Die Maßnahme darf sich nur gegen Zielpersonen oder Nachrichtenmittler richten. Sie wird gemäß § 8b Abs. 1 von der Innenministerin oder dem Innenminister angeordnet. Über die Anordnung unterrichtet die Verfassungsschutzbehörde die G 10-Kommission (§ 8b Abs. 2). Ferner teilt sie die Anordnung der betroffenen Person mit; § 12 Abs. 1 und 3 des Artikel 10-Gesetzes findet entsprechende Anwendung. Nach der Mitteilung steht der betroffenen Person der Rechtsweg offen. Das Parlamentarische Kontrollgremium ist gemäß § 8b Abs. 4 zu unterrichten. Für die Verarbeitung der erhobenen Daten ist § 4 des Artikel 10-Gesetzes entsprechend anzuwenden, wobei Daten, die von Dritten erhoben worden sind (Absatz 5 Satz 3), einem Verwendungsverbot unterliegen und nach Beendigung der Maßnahme unverzüglich zu löschen sind. Das Grundrecht des Brief-, Post- und Fernmeldegeheimnisses (Artikel 10 des Grundgesetzes) wird insoweit eingeschränkt.

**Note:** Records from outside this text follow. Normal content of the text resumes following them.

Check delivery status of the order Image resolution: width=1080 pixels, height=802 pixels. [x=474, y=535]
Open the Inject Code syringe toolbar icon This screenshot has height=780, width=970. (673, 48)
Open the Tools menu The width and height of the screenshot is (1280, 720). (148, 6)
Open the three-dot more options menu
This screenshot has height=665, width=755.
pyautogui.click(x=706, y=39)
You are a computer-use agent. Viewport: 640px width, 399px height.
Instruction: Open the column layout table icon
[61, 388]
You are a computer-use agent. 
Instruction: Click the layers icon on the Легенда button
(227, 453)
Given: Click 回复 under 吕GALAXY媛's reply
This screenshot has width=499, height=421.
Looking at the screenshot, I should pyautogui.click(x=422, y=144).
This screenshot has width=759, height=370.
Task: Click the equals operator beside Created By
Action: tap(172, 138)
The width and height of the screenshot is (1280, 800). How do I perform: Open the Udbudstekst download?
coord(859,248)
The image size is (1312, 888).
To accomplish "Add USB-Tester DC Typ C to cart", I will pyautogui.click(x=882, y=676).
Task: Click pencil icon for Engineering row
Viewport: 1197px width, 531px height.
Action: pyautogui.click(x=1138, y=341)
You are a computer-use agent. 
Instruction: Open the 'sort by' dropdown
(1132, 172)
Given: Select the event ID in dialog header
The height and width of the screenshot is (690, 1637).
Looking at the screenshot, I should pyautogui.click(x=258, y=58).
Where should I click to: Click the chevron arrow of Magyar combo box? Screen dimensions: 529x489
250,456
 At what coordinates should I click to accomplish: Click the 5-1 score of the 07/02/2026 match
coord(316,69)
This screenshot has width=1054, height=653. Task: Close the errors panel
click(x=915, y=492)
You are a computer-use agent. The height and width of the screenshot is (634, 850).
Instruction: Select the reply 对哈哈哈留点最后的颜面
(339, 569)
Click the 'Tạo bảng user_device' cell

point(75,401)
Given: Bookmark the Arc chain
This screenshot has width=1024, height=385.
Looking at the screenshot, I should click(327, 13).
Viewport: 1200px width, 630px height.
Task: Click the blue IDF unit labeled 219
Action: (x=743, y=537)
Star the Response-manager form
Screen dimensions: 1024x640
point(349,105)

(9) Die Befugnis der Verfassungsschutzbehörde zur Post- und Fernmeldeüberwachung (Absatz 2 Satz 3 Nr. 7) ergibt sich aus dem Artikel 10-Gesetz, wobei die Beschränkungsmaßnahmen gemäß § 8b Abs. 1 von der Innenministerin oder dem Innenminister angeordnet werden. Zuständig für die Anordnung des Verzichts auf die Kennzeichnung von zu übermittelnden Daten, die durch eine Post- und Fernmeldeüberwachung gewonnen worden sind (§ 4 Abs. 3 Satz 1 des Artikel 10-Gesetzes), ist die Leitung der Verfassungsschutzabteilung; die für die Zustimmung zuständige Stelle ist die G 10-Kommission (§ 26a).